§ **INSTRUCTIONS FOR THE TASK**
Reproduce the listing below verbatim, every line from start to finish.

§ **SUPPLIED MATERIAL**

——

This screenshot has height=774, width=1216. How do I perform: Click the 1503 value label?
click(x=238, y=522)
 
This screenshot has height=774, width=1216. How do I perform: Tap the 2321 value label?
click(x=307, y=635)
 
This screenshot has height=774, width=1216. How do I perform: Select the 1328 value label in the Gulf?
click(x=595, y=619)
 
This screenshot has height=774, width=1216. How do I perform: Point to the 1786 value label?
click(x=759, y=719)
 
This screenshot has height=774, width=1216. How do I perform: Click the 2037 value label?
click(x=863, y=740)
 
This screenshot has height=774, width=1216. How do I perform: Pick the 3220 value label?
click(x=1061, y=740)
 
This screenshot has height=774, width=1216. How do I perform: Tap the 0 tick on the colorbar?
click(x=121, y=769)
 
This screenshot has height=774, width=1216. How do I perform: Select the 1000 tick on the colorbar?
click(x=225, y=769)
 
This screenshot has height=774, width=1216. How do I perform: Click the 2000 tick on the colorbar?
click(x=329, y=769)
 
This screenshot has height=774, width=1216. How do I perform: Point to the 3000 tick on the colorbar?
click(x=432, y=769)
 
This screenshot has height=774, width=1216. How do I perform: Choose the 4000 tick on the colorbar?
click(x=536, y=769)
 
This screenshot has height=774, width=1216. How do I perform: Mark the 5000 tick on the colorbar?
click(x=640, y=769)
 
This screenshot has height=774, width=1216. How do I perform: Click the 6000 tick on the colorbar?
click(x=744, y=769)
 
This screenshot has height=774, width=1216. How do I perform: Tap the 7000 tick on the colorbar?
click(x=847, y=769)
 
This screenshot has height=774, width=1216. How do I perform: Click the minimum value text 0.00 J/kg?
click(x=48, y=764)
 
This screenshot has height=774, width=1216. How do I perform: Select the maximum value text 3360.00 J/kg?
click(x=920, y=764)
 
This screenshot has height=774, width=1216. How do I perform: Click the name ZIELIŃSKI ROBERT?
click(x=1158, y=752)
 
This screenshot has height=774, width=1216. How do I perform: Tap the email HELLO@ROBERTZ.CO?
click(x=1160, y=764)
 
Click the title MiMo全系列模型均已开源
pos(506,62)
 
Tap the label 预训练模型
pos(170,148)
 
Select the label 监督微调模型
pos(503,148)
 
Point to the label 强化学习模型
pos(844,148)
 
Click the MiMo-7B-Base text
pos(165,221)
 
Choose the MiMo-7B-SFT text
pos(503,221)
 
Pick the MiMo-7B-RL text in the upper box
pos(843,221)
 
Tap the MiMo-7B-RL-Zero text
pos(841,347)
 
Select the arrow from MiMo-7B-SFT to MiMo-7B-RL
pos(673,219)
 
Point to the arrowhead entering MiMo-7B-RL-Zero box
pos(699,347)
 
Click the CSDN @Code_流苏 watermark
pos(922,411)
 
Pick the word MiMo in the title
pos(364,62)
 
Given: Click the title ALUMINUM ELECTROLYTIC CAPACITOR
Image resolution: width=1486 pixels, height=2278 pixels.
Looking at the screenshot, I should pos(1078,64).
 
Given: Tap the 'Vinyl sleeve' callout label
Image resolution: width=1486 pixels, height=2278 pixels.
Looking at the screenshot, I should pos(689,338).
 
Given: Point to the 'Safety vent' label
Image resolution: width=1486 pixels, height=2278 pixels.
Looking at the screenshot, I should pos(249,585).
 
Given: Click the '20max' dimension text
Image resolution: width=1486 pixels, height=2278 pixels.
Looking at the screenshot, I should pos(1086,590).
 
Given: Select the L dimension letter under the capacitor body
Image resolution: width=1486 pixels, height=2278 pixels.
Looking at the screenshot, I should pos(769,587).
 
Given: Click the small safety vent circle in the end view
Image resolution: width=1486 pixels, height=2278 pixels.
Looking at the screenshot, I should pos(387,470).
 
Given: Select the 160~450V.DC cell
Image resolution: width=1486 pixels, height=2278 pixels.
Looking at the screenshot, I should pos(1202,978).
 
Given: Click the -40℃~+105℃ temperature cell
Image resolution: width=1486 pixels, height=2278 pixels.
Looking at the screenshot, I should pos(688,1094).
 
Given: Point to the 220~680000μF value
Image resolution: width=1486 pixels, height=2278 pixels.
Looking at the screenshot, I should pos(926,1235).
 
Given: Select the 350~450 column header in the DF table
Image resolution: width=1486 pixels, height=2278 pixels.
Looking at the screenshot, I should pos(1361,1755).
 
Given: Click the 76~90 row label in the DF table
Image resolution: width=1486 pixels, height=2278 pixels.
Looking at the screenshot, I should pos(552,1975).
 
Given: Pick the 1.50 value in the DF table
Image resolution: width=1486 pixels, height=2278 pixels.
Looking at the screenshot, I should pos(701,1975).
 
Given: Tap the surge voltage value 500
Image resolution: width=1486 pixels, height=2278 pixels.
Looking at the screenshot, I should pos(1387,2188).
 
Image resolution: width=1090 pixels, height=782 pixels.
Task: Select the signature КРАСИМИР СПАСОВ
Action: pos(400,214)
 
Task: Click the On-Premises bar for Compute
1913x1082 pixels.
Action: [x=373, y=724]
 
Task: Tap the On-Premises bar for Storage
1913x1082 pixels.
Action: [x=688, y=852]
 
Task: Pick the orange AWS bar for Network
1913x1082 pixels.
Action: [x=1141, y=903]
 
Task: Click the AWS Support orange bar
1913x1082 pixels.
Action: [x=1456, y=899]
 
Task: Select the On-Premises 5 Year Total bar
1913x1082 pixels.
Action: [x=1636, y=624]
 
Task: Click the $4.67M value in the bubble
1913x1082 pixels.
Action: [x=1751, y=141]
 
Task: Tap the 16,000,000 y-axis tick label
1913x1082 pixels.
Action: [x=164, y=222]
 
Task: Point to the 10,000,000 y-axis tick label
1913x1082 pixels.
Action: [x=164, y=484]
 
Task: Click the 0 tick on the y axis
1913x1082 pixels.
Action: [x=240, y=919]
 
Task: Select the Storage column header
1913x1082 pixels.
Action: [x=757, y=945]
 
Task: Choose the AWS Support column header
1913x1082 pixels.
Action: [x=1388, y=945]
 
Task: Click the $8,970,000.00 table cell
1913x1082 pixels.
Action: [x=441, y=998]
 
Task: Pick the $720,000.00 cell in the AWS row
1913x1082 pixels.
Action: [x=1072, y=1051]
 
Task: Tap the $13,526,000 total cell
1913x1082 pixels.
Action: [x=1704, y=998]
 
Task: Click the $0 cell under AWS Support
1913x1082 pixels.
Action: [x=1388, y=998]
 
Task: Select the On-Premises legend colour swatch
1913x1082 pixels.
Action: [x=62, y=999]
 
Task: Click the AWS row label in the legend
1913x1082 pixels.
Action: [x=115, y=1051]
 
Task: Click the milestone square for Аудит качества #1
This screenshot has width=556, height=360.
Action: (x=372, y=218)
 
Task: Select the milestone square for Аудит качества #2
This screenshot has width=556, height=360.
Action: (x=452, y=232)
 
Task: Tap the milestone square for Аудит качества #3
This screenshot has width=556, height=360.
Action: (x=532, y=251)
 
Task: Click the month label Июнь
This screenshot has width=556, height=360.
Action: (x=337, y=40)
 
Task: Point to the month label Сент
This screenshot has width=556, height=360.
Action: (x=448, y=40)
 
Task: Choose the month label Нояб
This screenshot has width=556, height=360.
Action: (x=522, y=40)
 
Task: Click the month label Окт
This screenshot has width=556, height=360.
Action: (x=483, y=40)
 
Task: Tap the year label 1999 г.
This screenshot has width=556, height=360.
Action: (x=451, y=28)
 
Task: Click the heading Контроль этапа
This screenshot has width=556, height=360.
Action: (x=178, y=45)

——

§ **SOLUTION TO THIS PROBLEM**
This screenshot has height=774, width=1216. How do I perform: Click the 1503 value label?
click(x=238, y=522)
 
This screenshot has height=774, width=1216. How do I perform: Tap the 2321 value label?
click(x=307, y=635)
 
This screenshot has height=774, width=1216. How do I perform: Select the 1328 value label in the Gulf?
click(x=595, y=619)
 
This screenshot has height=774, width=1216. How do I perform: Point to the 1786 value label?
click(x=759, y=719)
 
This screenshot has height=774, width=1216. How do I perform: Click the 2037 value label?
click(x=863, y=740)
 
This screenshot has height=774, width=1216. How do I perform: Pick the 3220 value label?
click(x=1061, y=740)
 
This screenshot has height=774, width=1216. How do I perform: Tap the 0 tick on the colorbar?
click(x=121, y=769)
 
This screenshot has height=774, width=1216. How do I perform: Select the 1000 tick on the colorbar?
click(x=225, y=769)
 
This screenshot has height=774, width=1216. How do I perform: Click the 2000 tick on the colorbar?
click(x=329, y=769)
 
This screenshot has height=774, width=1216. How do I perform: Point to the 3000 tick on the colorbar?
click(x=432, y=769)
 
This screenshot has height=774, width=1216. How do I perform: Choose the 4000 tick on the colorbar?
click(x=536, y=769)
 
This screenshot has height=774, width=1216. How do I perform: Mark the 5000 tick on the colorbar?
click(x=640, y=769)
 
This screenshot has height=774, width=1216. How do I perform: Click the 6000 tick on the colorbar?
click(x=744, y=769)
 
This screenshot has height=774, width=1216. How do I perform: Tap the 7000 tick on the colorbar?
click(x=847, y=769)
 
This screenshot has height=774, width=1216. How do I perform: Click the minimum value text 0.00 J/kg?
click(x=48, y=764)
 
This screenshot has height=774, width=1216. How do I perform: Select the maximum value text 3360.00 J/kg?
click(x=920, y=764)
 
This screenshot has height=774, width=1216. How do I perform: Click the name ZIELIŃSKI ROBERT?
click(x=1158, y=752)
 
This screenshot has height=774, width=1216. How do I perform: Tap the email HELLO@ROBERTZ.CO?
click(x=1160, y=764)
 
Click the title MiMo全系列模型均已开源
pos(506,62)
 
Tap the label 预训练模型
pos(170,148)
 
Select the label 监督微调模型
pos(503,148)
 
Point to the label 强化学习模型
pos(844,148)
 
Click the MiMo-7B-Base text
pos(165,221)
 
Choose the MiMo-7B-SFT text
pos(503,221)
 
Pick the MiMo-7B-RL text in the upper box
pos(843,221)
 
Tap the MiMo-7B-RL-Zero text
pos(841,347)
 
Select the arrow from MiMo-7B-SFT to MiMo-7B-RL
pos(673,219)
 
Point to the arrowhead entering MiMo-7B-RL-Zero box
pos(699,347)
 
Click the CSDN @Code_流苏 watermark
pos(922,411)
 
Pick the word MiMo in the title
pos(364,62)
 
Given: Click the title ALUMINUM ELECTROLYTIC CAPACITOR
Image resolution: width=1486 pixels, height=2278 pixels.
Looking at the screenshot, I should pos(1078,64).
 
Given: Tap the 'Vinyl sleeve' callout label
Image resolution: width=1486 pixels, height=2278 pixels.
Looking at the screenshot, I should pos(689,338).
 
Given: Point to the 'Safety vent' label
Image resolution: width=1486 pixels, height=2278 pixels.
Looking at the screenshot, I should pos(249,585).
 
Given: Click the '20max' dimension text
Image resolution: width=1486 pixels, height=2278 pixels.
Looking at the screenshot, I should pos(1086,590).
 
Given: Select the L dimension letter under the capacitor body
Image resolution: width=1486 pixels, height=2278 pixels.
Looking at the screenshot, I should pos(769,587).
 
Given: Click the small safety vent circle in the end view
Image resolution: width=1486 pixels, height=2278 pixels.
Looking at the screenshot, I should pos(387,470).
 
Given: Select the 160~450V.DC cell
Image resolution: width=1486 pixels, height=2278 pixels.
Looking at the screenshot, I should pos(1202,978).
 
Given: Click the -40℃~+105℃ temperature cell
Image resolution: width=1486 pixels, height=2278 pixels.
Looking at the screenshot, I should pos(688,1094).
 
Given: Point to the 220~680000μF value
Image resolution: width=1486 pixels, height=2278 pixels.
Looking at the screenshot, I should pos(926,1235).
 
Given: Select the 350~450 column header in the DF table
Image resolution: width=1486 pixels, height=2278 pixels.
Looking at the screenshot, I should pos(1361,1755).
 
Given: Click the 76~90 row label in the DF table
Image resolution: width=1486 pixels, height=2278 pixels.
Looking at the screenshot, I should pos(552,1975).
 
Given: Pick the 1.50 value in the DF table
Image resolution: width=1486 pixels, height=2278 pixels.
Looking at the screenshot, I should pos(701,1975).
 
Given: Tap the surge voltage value 500
Image resolution: width=1486 pixels, height=2278 pixels.
Looking at the screenshot, I should pos(1387,2188).
 
Image resolution: width=1090 pixels, height=782 pixels.
Task: Select the signature КРАСИМИР СПАСОВ
Action: pos(400,214)
 
Task: Click the On-Premises bar for Compute
1913x1082 pixels.
Action: [x=373, y=724]
 
Task: Tap the On-Premises bar for Storage
1913x1082 pixels.
Action: [x=688, y=852]
 
Task: Pick the orange AWS bar for Network
1913x1082 pixels.
Action: [x=1141, y=903]
 
Task: Click the AWS Support orange bar
1913x1082 pixels.
Action: [x=1456, y=899]
 
Task: Select the On-Premises 5 Year Total bar
1913x1082 pixels.
Action: [x=1636, y=624]
 
Task: Click the $4.67M value in the bubble
1913x1082 pixels.
Action: [x=1751, y=141]
 
Task: Tap the 16,000,000 y-axis tick label
1913x1082 pixels.
Action: [x=164, y=222]
 
Task: Point to the 10,000,000 y-axis tick label
1913x1082 pixels.
Action: [x=164, y=484]
 
Task: Click the 0 tick on the y axis
1913x1082 pixels.
Action: [x=240, y=919]
 
Task: Select the Storage column header
1913x1082 pixels.
Action: [x=757, y=945]
 
Task: Choose the AWS Support column header
1913x1082 pixels.
Action: [x=1388, y=945]
 
Task: Click the $8,970,000.00 table cell
1913x1082 pixels.
Action: [x=441, y=998]
 
Task: Pick the $720,000.00 cell in the AWS row
1913x1082 pixels.
Action: [x=1072, y=1051]
 
Task: Tap the $13,526,000 total cell
1913x1082 pixels.
Action: [x=1704, y=998]
 
Task: Click the $0 cell under AWS Support
1913x1082 pixels.
Action: [x=1388, y=998]
 
Task: Select the On-Premises legend colour swatch
1913x1082 pixels.
Action: [x=62, y=999]
 
Task: Click the AWS row label in the legend
1913x1082 pixels.
Action: [x=115, y=1051]
 
Task: Click the milestone square for Аудит качества #1
This screenshot has width=556, height=360.
Action: (x=372, y=218)
 
Task: Select the milestone square for Аудит качества #2
This screenshot has width=556, height=360.
Action: (x=452, y=232)
 
Task: Tap the milestone square for Аудит качества #3
This screenshot has width=556, height=360.
Action: (x=532, y=251)
 
Task: Click the month label Июнь
This screenshot has width=556, height=360.
Action: (x=337, y=40)
 
Task: Point to the month label Сент
This screenshot has width=556, height=360.
Action: (x=448, y=40)
 
Task: Choose the month label Нояб
This screenshot has width=556, height=360.
Action: (x=522, y=40)
 
Task: Click the month label Окт
This screenshot has width=556, height=360.
Action: (x=483, y=40)
 
Task: Tap the year label 1999 г.
This screenshot has width=556, height=360.
Action: (x=451, y=28)
 
Task: Click the heading Контроль этапа
This screenshot has width=556, height=360.
Action: (x=178, y=45)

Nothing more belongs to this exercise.